_What to work on_
Reproduce word for word the lines from the one containing "822x756 pixels." through the one containing "Looking at the", leaving out the pictures.

_Extracted material_
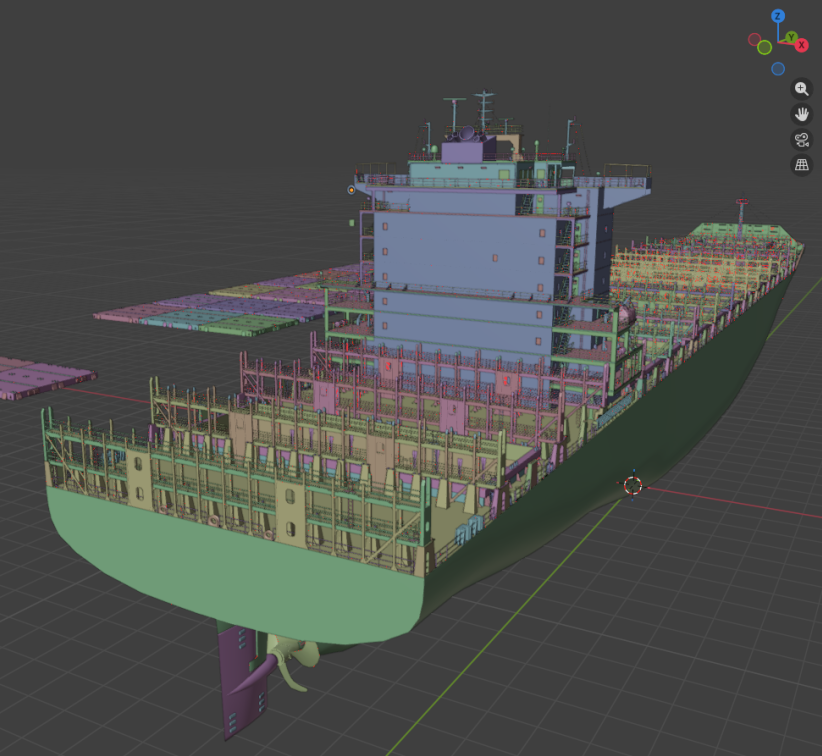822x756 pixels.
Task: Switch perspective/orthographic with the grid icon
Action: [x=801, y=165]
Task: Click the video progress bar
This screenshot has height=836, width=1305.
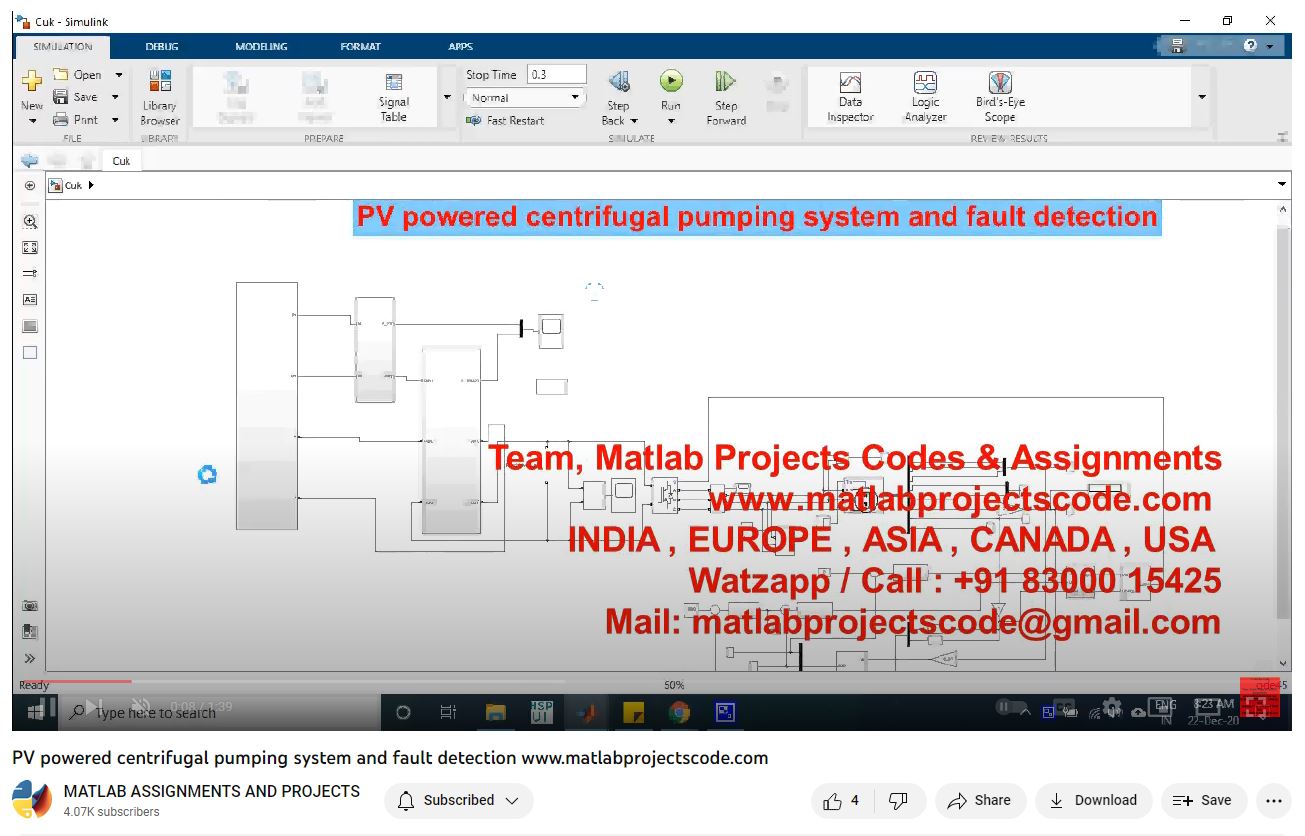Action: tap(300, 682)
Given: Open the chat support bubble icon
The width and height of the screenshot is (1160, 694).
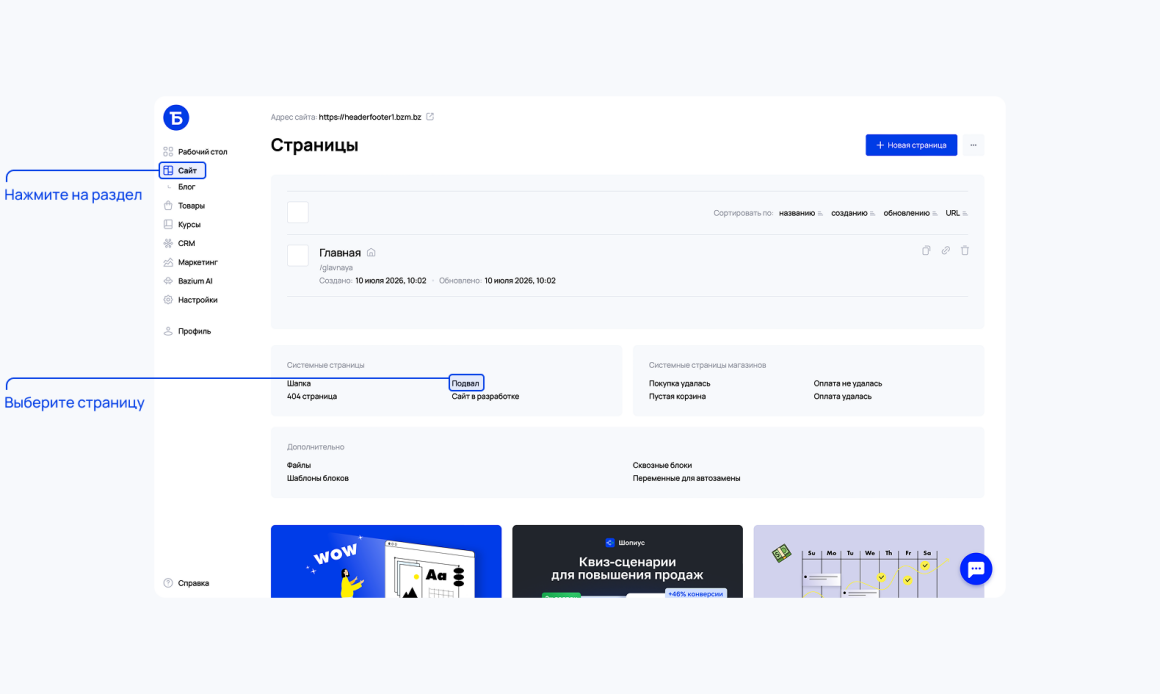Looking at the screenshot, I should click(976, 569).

==

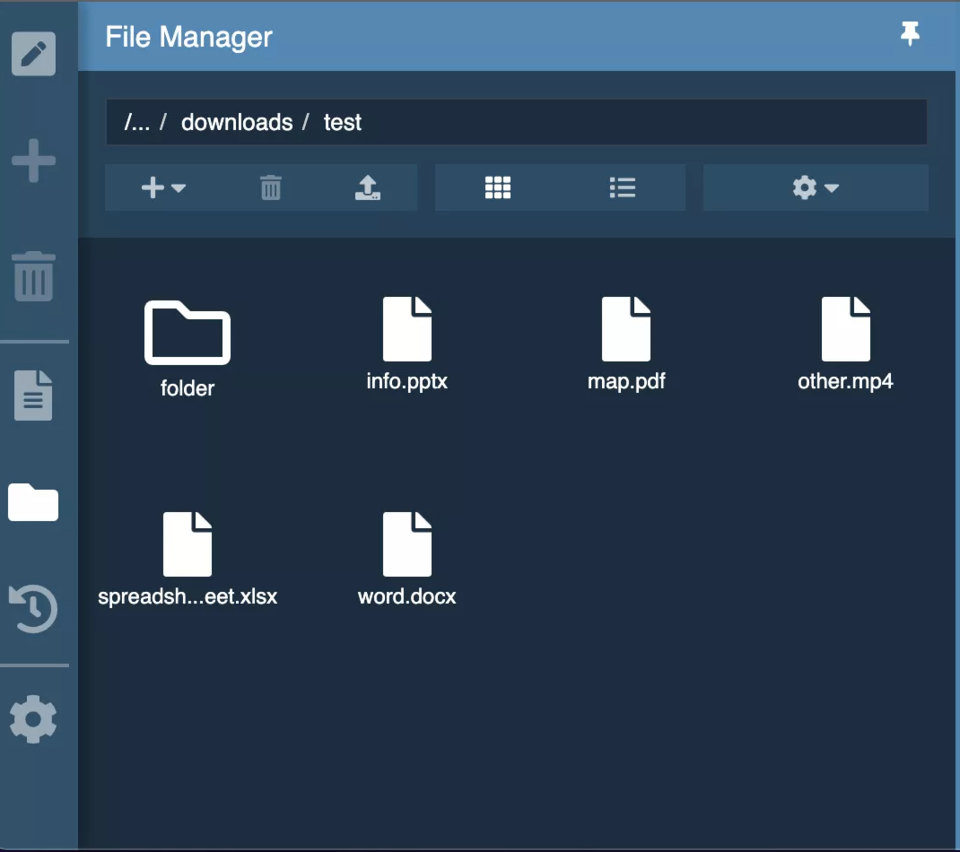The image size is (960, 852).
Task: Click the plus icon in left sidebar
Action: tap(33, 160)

_Task response_
822x756 pixels.
Task: Switch perspective/orthographic with the grid icon
Action: [x=801, y=165]
Task: Click the video progress bar
This screenshot has height=836, width=1305.
Action: tap(300, 682)
Given: Open the chat support bubble icon
The width and height of the screenshot is (1160, 694).
Looking at the screenshot, I should click(976, 569).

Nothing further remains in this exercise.